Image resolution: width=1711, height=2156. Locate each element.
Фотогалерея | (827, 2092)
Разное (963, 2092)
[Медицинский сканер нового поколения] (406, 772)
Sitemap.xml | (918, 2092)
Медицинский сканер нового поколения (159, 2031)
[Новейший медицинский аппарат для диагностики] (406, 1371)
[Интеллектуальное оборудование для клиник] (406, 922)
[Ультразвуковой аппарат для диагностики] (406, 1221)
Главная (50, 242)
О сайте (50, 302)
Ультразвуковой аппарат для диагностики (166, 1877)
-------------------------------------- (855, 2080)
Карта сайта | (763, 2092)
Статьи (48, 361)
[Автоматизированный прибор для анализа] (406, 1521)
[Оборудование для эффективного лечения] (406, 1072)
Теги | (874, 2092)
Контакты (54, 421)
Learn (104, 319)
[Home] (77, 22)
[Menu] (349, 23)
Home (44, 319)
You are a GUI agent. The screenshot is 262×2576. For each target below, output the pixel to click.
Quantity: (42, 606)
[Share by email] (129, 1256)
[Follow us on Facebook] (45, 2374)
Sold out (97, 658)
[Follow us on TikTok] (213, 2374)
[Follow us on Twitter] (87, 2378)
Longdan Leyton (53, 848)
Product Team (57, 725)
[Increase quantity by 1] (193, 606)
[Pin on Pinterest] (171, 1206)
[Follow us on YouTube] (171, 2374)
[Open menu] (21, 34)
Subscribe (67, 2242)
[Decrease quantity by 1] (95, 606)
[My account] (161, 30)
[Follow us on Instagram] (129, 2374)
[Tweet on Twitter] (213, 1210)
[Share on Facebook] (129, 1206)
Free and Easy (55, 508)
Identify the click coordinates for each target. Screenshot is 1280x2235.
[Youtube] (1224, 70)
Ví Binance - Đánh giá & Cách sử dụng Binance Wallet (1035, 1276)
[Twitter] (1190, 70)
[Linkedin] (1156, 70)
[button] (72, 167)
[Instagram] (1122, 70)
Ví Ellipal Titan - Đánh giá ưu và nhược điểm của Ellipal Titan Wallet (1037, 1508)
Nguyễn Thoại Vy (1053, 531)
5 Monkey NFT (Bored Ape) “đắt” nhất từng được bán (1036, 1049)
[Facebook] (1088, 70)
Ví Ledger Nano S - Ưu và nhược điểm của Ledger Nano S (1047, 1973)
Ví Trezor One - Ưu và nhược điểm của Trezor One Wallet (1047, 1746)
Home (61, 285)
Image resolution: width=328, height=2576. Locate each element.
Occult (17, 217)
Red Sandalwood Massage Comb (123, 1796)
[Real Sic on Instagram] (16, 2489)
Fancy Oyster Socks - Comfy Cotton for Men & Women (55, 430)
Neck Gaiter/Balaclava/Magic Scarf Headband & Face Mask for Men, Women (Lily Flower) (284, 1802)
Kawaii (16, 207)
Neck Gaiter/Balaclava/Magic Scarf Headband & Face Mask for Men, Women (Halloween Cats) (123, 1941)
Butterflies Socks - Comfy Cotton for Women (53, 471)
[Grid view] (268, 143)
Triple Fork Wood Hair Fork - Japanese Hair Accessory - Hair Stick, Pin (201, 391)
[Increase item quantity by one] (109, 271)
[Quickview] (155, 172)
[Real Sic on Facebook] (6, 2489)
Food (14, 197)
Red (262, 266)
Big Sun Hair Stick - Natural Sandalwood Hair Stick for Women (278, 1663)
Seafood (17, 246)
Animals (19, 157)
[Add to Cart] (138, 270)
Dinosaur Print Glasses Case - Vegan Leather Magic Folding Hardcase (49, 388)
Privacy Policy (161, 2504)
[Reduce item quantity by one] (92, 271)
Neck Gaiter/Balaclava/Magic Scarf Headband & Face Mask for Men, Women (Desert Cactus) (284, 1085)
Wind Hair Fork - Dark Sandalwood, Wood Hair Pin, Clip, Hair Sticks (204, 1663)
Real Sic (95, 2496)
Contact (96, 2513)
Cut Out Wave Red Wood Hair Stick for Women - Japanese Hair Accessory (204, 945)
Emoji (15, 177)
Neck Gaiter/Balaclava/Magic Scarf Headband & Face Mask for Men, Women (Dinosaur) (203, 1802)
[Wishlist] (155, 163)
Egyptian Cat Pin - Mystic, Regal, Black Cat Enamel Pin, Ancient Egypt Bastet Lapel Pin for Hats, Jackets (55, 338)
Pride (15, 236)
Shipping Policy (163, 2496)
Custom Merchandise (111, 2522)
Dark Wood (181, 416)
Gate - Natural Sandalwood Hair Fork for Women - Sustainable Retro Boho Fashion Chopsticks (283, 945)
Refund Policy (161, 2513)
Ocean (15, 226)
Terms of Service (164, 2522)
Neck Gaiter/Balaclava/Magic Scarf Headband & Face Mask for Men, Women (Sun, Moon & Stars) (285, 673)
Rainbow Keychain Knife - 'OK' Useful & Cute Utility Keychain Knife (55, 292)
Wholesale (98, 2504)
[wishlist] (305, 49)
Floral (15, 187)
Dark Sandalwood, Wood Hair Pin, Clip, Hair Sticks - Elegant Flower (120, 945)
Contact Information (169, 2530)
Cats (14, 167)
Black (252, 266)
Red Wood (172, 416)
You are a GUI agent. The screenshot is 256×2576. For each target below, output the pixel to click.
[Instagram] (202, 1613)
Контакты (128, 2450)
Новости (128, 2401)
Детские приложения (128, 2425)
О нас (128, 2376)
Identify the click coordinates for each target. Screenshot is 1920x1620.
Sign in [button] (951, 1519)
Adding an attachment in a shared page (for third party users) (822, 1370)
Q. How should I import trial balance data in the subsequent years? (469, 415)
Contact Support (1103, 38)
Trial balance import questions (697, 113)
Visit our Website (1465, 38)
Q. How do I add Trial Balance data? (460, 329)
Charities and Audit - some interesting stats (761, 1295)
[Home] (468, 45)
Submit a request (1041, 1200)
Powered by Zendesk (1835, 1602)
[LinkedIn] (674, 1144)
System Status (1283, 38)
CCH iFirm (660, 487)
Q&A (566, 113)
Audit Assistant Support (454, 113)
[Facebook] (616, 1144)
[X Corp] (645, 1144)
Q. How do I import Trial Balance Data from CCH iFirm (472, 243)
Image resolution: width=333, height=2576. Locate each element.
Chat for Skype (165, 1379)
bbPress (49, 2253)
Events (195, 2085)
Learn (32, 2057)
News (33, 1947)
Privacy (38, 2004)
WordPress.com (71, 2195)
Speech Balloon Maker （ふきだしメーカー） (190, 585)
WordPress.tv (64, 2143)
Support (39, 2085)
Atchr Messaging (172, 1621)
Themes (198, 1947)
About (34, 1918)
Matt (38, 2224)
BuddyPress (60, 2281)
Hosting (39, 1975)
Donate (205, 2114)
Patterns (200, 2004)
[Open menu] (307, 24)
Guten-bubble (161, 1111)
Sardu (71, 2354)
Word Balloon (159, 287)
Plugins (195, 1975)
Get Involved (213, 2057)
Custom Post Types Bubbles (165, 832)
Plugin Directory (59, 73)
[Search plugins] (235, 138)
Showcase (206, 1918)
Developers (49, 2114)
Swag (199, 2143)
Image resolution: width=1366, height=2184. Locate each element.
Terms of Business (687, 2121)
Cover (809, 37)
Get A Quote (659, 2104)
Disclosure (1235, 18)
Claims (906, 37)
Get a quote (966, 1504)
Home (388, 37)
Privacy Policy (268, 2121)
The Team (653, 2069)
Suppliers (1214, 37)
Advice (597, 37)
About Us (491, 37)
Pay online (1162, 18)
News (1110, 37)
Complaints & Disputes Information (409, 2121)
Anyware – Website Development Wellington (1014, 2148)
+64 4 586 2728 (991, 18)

━━━━━━

■ Goal of the exercise ■
Print each record word for word.

■ Response below ■
Image resolution: width=1711, height=2156. Locate each element.
Фотогалерея | (827, 2092)
Разное (963, 2092)
[Медицинский сканер нового поколения] (406, 772)
Sitemap.xml | (918, 2092)
Медицинский сканер нового поколения (159, 2031)
[Новейший медицинский аппарат для диагностики] (406, 1371)
[Интеллектуальное оборудование для клиник] (406, 922)
[Ультразвуковой аппарат для диагностики] (406, 1221)
Главная (50, 242)
О сайте (50, 302)
Ультразвуковой аппарат для диагностики (166, 1877)
-------------------------------------- (855, 2080)
Карта сайта | (763, 2092)
Статьи (48, 361)
[Автоматизированный прибор для анализа] (406, 1521)
[Оборудование для эффективного лечения] (406, 1072)
Теги | (874, 2092)
Контакты (54, 421)
Learn (104, 319)
[Home] (77, 22)
[Menu] (349, 23)
Home (44, 319)
You are a GUI agent. The screenshot is 262×2576. For each target below, output the pixel to click.
Quantity: (42, 606)
[Share by email] (129, 1256)
[Follow us on Facebook] (45, 2374)
Sold out (97, 658)
[Follow us on TikTok] (213, 2374)
[Follow us on Twitter] (87, 2378)
Longdan Leyton (53, 848)
Product Team (57, 725)
[Increase quantity by 1] (193, 606)
[Pin on Pinterest] (171, 1206)
[Follow us on YouTube] (171, 2374)
[Open menu] (21, 34)
Subscribe (67, 2242)
[Decrease quantity by 1] (95, 606)
[My account] (161, 30)
[Follow us on Instagram] (129, 2374)
[Tweet on Twitter] (213, 1210)
[Share on Facebook] (129, 1206)
Free and Easy (55, 508)
Identify the click coordinates for each target. Screenshot is 1280x2235.
[Youtube] (1224, 70)
Ví Binance - Đánh giá & Cách sử dụng Binance Wallet (1035, 1276)
[Twitter] (1190, 70)
[Linkedin] (1156, 70)
[button] (72, 167)
[Instagram] (1122, 70)
Ví Ellipal Titan - Đánh giá ưu và nhược điểm của Ellipal Titan Wallet (1037, 1508)
Nguyễn Thoại Vy (1053, 531)
5 Monkey NFT (Bored Ape) “đắt” nhất từng được bán (1036, 1049)
[Facebook] (1088, 70)
Ví Ledger Nano S - Ưu và nhược điểm của Ledger Nano S (1047, 1973)
Ví Trezor One - Ưu và nhược điểm của Trezor One Wallet (1047, 1746)
Home (61, 285)
Image resolution: width=328, height=2576. Locate each element.
Occult (17, 217)
Red Sandalwood Massage Comb (123, 1796)
[Real Sic on Instagram] (16, 2489)
Fancy Oyster Socks - Comfy Cotton for Men & Women (55, 430)
Neck Gaiter/Balaclava/Magic Scarf Headband & Face Mask for Men, Women (Lily Flower) (284, 1802)
Kawaii (16, 207)
Neck Gaiter/Balaclava/Magic Scarf Headband & Face Mask for Men, Women (Halloween Cats) (123, 1941)
Butterflies Socks - Comfy Cotton for Women (53, 471)
[Grid view] (268, 143)
Triple Fork Wood Hair Fork - Japanese Hair Accessory - Hair Stick, Pin (201, 391)
[Increase item quantity by one] (109, 271)
[Quickview] (155, 172)
[Real Sic on Facebook] (6, 2489)
Food (14, 197)
Red (262, 266)
Big Sun Hair Stick - Natural Sandalwood Hair Stick for Women (278, 1663)
Seafood (17, 246)
Animals (19, 157)
[Add to Cart] (138, 270)
Dinosaur Print Glasses Case - Vegan Leather Magic Folding Hardcase (49, 388)
Privacy Policy (161, 2504)
[Reduce item quantity by one] (92, 271)
Neck Gaiter/Balaclava/Magic Scarf Headband & Face Mask for Men, Women (Desert Cactus) (284, 1085)
Wind Hair Fork - Dark Sandalwood, Wood Hair Pin, Clip, Hair Sticks (204, 1663)
Real Sic (95, 2496)
Contact (96, 2513)
Cut Out Wave Red Wood Hair Stick for Women - Japanese Hair Accessory (204, 945)
Emoji (15, 177)
Neck Gaiter/Balaclava/Magic Scarf Headband & Face Mask for Men, Women (Dinosaur) (203, 1802)
[Wishlist] (155, 163)
Egyptian Cat Pin - Mystic, Regal, Black Cat Enamel Pin, Ancient Egypt Bastet Lapel Pin for Hats, Jackets (55, 338)
Pride (15, 236)
Shipping Policy (163, 2496)
Custom Merchandise (111, 2522)
Dark Wood (181, 416)
Gate - Natural Sandalwood Hair Fork for Women - Sustainable Retro Boho Fashion Chopsticks (283, 945)
Refund Policy (161, 2513)
Ocean (15, 226)
Terms of Service (164, 2522)
Neck Gaiter/Balaclava/Magic Scarf Headband & Face Mask for Men, Women (Sun, Moon & Stars) (285, 673)
Rainbow Keychain Knife - 'OK' Useful & Cute Utility Keychain Knife (55, 292)
Wholesale (98, 2504)
[wishlist] (305, 49)
Floral (15, 187)
Dark Sandalwood, Wood Hair Pin, Clip, Hair Sticks - Elegant Flower (120, 945)
Contact Information (169, 2530)
Cats (14, 167)
Black (252, 266)
Red Wood (172, 416)
You are a GUI agent. The screenshot is 256×2576. For each target below, output the pixel to click.
[Instagram] (202, 1613)
Контакты (128, 2450)
Новости (128, 2401)
Детские приложения (128, 2425)
О нас (128, 2376)
Identify the click coordinates for each target. Screenshot is 1920x1620.
Sign in [button] (951, 1519)
Adding an attachment in a shared page (for third party users) (822, 1370)
Q. How should I import trial balance data in the subsequent years? (469, 415)
Contact Support (1103, 38)
Trial balance import questions (697, 113)
Visit our Website (1465, 38)
Q. How do I add Trial Balance data? (460, 329)
Charities and Audit - some interesting stats (761, 1295)
[Home] (468, 45)
Submit a request (1041, 1200)
Powered by Zendesk (1835, 1602)
[LinkedIn] (674, 1144)
System Status (1283, 38)
CCH iFirm (660, 487)
Q&A (566, 113)
Audit Assistant Support (454, 113)
[Facebook] (616, 1144)
[X Corp] (645, 1144)
Q. How do I import Trial Balance Data from CCH iFirm (472, 243)
Image resolution: width=333, height=2576. Locate each element.
Chat for Skype (165, 1379)
bbPress (49, 2253)
Events (195, 2085)
Learn (32, 2057)
News (33, 1947)
Privacy (38, 2004)
WordPress.com (71, 2195)
Speech Balloon Maker （ふきだしメーカー） (190, 585)
WordPress.tv (64, 2143)
Support (39, 2085)
Atchr Messaging (172, 1621)
Themes (198, 1947)
About (34, 1918)
Matt (38, 2224)
BuddyPress (60, 2281)
Hosting (39, 1975)
Donate (205, 2114)
Patterns (200, 2004)
[Open menu] (307, 24)
Guten-bubble (161, 1111)
Sardu (71, 2354)
Word Balloon (159, 287)
Plugins (195, 1975)
Get Involved (213, 2057)
Custom Post Types Bubbles (165, 832)
Plugin Directory (59, 73)
[Search plugins] (235, 138)
Showcase (206, 1918)
Developers (49, 2114)
Swag (199, 2143)
Image resolution: width=1366, height=2184. Locate each element.
Terms of Business (687, 2121)
Cover (809, 37)
Get A Quote (659, 2104)
Disclosure (1235, 18)
Claims (906, 37)
Get a quote (966, 1504)
Home (388, 37)
Privacy Policy (268, 2121)
The Team (653, 2069)
Suppliers (1214, 37)
Advice (597, 37)
About Us (491, 37)
Pay online (1162, 18)
News (1110, 37)
Complaints & Disputes Information (409, 2121)
Anyware – Website Development Wellington (1014, 2148)
+64 4 586 2728 (991, 18)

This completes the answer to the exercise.